▶ **YOUR ASSIGNMENT**: Output, without alteration, the first line of the entries and each line after it, stopping with the line that contains "Отклонить (1073, 2218)".
(PROVIDED MATERIAL begins)
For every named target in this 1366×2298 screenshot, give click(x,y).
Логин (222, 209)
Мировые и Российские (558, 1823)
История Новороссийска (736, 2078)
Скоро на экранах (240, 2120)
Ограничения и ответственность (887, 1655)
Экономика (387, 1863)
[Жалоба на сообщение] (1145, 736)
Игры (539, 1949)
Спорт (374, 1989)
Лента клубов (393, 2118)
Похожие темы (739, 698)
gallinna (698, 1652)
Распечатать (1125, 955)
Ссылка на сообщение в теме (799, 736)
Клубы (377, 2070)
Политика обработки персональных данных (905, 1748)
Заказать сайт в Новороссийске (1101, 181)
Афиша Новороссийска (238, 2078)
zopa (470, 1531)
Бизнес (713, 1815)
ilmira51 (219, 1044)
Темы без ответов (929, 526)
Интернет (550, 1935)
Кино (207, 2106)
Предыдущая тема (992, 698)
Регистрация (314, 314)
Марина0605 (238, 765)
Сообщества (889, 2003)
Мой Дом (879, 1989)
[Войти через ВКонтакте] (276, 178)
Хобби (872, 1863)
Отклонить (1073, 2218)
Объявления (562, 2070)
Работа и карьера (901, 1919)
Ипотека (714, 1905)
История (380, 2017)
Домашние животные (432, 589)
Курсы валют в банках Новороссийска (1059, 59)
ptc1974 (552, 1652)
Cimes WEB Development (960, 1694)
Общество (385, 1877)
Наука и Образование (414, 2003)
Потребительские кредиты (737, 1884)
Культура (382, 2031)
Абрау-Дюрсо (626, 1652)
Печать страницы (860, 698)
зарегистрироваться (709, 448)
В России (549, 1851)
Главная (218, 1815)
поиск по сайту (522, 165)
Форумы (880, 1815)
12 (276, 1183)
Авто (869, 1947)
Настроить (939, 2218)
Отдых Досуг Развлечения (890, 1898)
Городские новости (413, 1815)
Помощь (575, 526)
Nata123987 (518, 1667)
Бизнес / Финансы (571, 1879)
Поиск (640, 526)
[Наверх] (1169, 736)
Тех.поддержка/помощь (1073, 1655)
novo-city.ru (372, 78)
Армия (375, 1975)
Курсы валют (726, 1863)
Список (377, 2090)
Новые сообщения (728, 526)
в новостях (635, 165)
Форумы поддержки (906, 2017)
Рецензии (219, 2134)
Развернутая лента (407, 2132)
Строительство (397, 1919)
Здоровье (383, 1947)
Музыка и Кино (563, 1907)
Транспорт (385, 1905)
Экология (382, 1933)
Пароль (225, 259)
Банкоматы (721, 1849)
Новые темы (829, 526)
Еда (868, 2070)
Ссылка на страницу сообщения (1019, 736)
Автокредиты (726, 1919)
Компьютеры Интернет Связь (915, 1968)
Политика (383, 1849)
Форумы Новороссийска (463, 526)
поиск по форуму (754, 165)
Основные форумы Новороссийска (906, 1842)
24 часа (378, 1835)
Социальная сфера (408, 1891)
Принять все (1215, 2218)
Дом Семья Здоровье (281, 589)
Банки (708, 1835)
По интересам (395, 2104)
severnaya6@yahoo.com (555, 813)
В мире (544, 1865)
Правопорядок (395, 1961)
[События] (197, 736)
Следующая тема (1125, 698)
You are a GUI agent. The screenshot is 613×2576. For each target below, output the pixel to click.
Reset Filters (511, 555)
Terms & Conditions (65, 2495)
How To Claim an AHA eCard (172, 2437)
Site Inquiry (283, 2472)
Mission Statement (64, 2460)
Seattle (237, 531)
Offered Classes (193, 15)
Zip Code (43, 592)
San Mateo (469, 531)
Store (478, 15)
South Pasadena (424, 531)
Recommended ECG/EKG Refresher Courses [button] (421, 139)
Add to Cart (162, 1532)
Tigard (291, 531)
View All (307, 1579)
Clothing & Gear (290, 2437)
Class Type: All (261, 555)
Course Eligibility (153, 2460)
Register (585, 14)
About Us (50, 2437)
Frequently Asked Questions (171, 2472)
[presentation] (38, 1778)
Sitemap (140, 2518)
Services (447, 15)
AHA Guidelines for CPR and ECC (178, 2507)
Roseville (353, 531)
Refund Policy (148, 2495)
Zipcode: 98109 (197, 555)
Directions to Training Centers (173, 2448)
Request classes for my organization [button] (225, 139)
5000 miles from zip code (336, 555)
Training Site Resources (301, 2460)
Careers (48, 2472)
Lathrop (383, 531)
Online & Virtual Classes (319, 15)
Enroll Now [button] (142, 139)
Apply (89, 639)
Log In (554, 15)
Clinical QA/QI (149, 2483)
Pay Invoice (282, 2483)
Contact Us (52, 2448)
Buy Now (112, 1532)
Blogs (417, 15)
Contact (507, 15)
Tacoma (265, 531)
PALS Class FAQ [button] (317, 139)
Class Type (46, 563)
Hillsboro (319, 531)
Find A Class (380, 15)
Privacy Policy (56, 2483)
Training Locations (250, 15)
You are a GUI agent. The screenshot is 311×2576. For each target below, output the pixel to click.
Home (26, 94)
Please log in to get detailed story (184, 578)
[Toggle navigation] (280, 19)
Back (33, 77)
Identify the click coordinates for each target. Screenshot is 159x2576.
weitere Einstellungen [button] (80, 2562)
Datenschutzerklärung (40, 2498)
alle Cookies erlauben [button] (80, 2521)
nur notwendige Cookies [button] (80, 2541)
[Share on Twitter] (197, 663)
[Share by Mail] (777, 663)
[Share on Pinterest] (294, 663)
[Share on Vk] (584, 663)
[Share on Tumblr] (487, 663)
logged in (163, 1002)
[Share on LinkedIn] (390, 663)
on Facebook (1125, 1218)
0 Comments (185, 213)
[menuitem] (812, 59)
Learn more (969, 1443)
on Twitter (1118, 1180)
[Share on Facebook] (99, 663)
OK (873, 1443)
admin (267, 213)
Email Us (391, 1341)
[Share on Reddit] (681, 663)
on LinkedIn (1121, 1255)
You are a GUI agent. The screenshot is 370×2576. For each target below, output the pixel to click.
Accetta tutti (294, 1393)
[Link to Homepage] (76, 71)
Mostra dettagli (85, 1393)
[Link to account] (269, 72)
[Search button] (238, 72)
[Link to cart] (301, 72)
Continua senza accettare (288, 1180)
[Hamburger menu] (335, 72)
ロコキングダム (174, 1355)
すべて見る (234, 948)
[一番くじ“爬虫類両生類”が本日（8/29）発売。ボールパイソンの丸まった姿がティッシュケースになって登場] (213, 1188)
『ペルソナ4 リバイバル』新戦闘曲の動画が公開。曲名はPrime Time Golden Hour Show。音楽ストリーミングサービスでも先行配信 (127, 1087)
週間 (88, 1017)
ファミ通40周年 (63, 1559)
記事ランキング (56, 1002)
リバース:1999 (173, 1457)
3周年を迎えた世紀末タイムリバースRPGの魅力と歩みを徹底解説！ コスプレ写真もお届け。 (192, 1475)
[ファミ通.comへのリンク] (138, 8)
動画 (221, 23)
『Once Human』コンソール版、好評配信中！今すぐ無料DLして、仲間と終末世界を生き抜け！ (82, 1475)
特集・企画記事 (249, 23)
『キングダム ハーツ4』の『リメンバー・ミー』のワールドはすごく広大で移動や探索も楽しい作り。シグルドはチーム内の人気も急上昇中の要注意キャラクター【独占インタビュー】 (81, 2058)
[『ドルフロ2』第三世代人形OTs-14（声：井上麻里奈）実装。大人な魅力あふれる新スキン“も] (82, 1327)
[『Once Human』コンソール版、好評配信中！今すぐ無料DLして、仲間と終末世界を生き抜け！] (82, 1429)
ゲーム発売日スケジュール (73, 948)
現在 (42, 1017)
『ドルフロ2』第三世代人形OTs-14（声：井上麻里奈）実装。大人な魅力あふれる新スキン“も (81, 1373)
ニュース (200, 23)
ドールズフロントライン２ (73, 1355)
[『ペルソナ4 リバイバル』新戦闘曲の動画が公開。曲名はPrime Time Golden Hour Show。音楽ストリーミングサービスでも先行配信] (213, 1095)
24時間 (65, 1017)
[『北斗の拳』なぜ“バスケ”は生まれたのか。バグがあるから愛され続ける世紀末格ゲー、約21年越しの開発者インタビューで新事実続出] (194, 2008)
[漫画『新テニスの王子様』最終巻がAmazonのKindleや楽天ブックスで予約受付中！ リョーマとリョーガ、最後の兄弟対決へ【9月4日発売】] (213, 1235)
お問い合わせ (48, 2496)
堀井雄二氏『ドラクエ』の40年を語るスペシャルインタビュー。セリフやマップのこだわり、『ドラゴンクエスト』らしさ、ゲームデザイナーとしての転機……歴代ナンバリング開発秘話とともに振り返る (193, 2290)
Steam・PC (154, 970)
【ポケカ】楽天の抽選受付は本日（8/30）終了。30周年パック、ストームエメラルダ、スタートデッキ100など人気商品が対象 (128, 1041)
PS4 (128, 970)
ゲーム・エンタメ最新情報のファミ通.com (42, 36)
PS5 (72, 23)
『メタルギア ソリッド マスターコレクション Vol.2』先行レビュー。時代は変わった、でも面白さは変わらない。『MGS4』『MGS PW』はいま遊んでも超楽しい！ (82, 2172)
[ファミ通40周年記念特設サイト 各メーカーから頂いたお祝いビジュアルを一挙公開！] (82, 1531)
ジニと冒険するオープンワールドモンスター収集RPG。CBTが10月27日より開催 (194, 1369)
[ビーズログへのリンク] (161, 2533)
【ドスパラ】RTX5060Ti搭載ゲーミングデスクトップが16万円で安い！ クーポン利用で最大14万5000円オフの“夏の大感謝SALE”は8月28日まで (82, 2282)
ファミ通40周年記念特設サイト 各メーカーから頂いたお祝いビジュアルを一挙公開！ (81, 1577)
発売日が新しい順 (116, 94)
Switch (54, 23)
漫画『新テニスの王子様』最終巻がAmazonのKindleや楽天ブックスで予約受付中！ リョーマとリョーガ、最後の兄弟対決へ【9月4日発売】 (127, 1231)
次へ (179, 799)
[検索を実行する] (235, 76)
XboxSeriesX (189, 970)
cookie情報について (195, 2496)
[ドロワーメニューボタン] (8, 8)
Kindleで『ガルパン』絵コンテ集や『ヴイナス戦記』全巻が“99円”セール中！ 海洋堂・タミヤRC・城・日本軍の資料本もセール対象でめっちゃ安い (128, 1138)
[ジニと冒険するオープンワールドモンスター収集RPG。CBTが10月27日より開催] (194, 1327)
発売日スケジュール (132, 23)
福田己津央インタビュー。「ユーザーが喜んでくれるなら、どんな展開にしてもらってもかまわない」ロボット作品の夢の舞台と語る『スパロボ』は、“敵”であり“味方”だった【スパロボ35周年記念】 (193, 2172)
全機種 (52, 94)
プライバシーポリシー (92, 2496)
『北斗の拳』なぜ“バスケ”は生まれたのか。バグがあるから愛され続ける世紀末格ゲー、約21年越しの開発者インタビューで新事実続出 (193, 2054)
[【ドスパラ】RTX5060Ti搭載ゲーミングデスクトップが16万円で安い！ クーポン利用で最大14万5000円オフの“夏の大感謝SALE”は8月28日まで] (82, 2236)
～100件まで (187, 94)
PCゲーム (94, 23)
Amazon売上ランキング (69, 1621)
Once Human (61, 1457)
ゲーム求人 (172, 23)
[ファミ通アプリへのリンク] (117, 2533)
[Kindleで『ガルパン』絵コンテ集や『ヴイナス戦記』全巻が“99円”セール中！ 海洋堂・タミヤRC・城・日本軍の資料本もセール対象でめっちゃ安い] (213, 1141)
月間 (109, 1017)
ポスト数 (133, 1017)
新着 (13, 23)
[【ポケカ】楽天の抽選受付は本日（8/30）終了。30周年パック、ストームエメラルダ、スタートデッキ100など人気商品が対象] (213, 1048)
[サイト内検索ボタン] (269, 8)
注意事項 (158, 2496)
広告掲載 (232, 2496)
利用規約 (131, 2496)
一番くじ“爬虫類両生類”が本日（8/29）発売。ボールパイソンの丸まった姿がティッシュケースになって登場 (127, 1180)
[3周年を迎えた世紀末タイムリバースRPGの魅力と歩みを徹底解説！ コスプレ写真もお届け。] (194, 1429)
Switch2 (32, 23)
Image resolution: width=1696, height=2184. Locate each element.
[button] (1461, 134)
(PROVIDED MATERIAL ends)
▶ **RESPONSE TO THE EXERCISE**:
For every named target in this 1366×2298 screenshot, give click(x,y).
Логин (222, 209)
Мировые и Российские (558, 1823)
История Новороссийска (736, 2078)
Скоро на экранах (240, 2120)
Ограничения и ответственность (887, 1655)
Экономика (387, 1863)
[Жалоба на сообщение] (1145, 736)
Игры (539, 1949)
Спорт (374, 1989)
Лента клубов (393, 2118)
Похожие темы (739, 698)
gallinna (698, 1652)
Распечатать (1125, 955)
Ссылка на сообщение в теме (799, 736)
Клубы (377, 2070)
Политика обработки персональных данных (905, 1748)
Заказать сайт в Новороссийске (1101, 181)
Афиша Новороссийска (238, 2078)
zopa (470, 1531)
Бизнес (713, 1815)
ilmira51 (219, 1044)
Темы без ответов (929, 526)
Интернет (550, 1935)
Кино (207, 2106)
Предыдущая тема (992, 698)
Регистрация (314, 314)
Марина0605 (238, 765)
Сообщества (889, 2003)
Мой Дом (879, 1989)
[Войти через ВКонтакте] (276, 178)
Хобби (872, 1863)
Отклонить (1073, 2218)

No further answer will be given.